Mar 1, 2024

John Stamos

Gay boys all but ignored 20-year old John Stamos when he was playing streetwise Blackie on General Hospital (1983-84).  Not many watched soap operas, and his pleasantly slender physique seemed bit too androgynous as Nautilus-toned man-mountains came into style. Besides, he had a girlfriend.













Some started to notice when John starred as aspiring rock star Gino Minnelli on Dreams (1984-85), which aired after Charles in Charge on Wednesday nights.  It offered lots of shirtless shots -- by this time John had joined a gym -- plus buddy-bonding episodes like "Friends" and "Boys are the Best."  But it only lasted for 12 episodes.


After 25 episodes of You Again? (1986-87), playing Jack Klugman's estranged teenage son -- which was switched around so often that no one saw it -- John finally found a place in gay teenagers' hearts in Full House (1987-95) on the TGIF ("Thank God it's Friday) block of kid-friendly Friday-night shows. 



He played Uncle Jesse, who moved in with his brother-in-law Danny (Bob Saget) and another male friend, Dave (Joey Gladstone), to help raise Danny's three daughters after his wife died.  

Alternative families are a standby on tv, but aside from the basic non-heteronormative family structure -- and John's smile -- there was little for gay teenagers to like.

He rarely took off a shirt -- when he did, the moments were mostly cute rather than hot. Only one episode showed him in a swimsuit.

 Nor did the friendships result in much buddy-bonding.  The guys all got girlfriends, and the daughters got boyfriends, and gay people were not mentioned, ever, even though the show was set in gay mecca San Francisco.  

In an Advocate interview, John states that he wasn't really aware that he had gay fan at the time -- "people weren't as out back then."  But he's made up for it since, as one of the most gay-friendly actors in Hollywood, even when depicted in TV Guide.  He played a gay wedding planner in the tv-movie Wedding Wars (2006).  He engaged in a same-sex kiss for charity at the GLAAD Awards.  

When The Office refused to air a joke in which a character pretends to be gay by imagining that he was "in a steam room with John Stamos," the blogosphere assumed that the screen hunk had objected -- but he quickly proclaimed that he had nothing to do with it, he loved the joke, and he would be more than happy to film any attendant fantasy sequence.

1 comment:

  1. What I find interesting is that enough guys would still object that people imagine John Stamos would. (I mean, I grew up in the era of gay panic.

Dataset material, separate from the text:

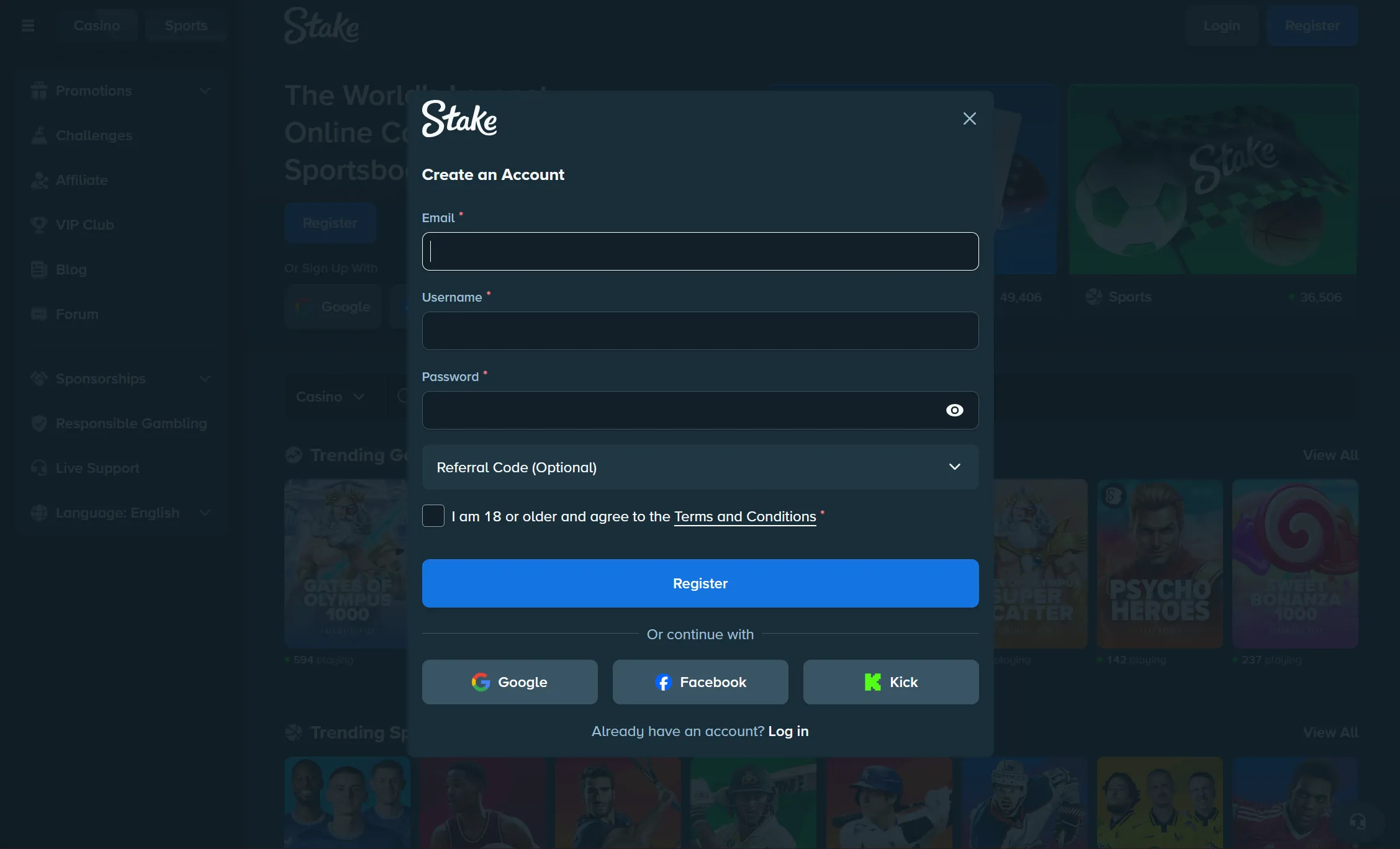Open the hamburger menu icon

(28, 25)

I may have had a circle jerk going in high school, but we didn't let just anyone join BECAUSE of what the white boys were doing over in Nebraska.) But people still think Kiefer Sutherland is as right-wing as the people who insist his character's interrogation techniques actually work. (Spoiler: He isn't.) Or that country music is all right-wing. (Willie Nelson worked on the McGovern campaign. Martina McBride does a lot of work with domestic violence, and, yeah, has one of the most well-known feminist murder ballads. Johnny Cash advocated prison reform and criticized US imperialism.) Moral: The only true stereotype is that people who think in stereotype are morons.

    Yeah, Full House always struck me as just the classic extended family. And they should've had two boys to go with the three girls just for a poker pun.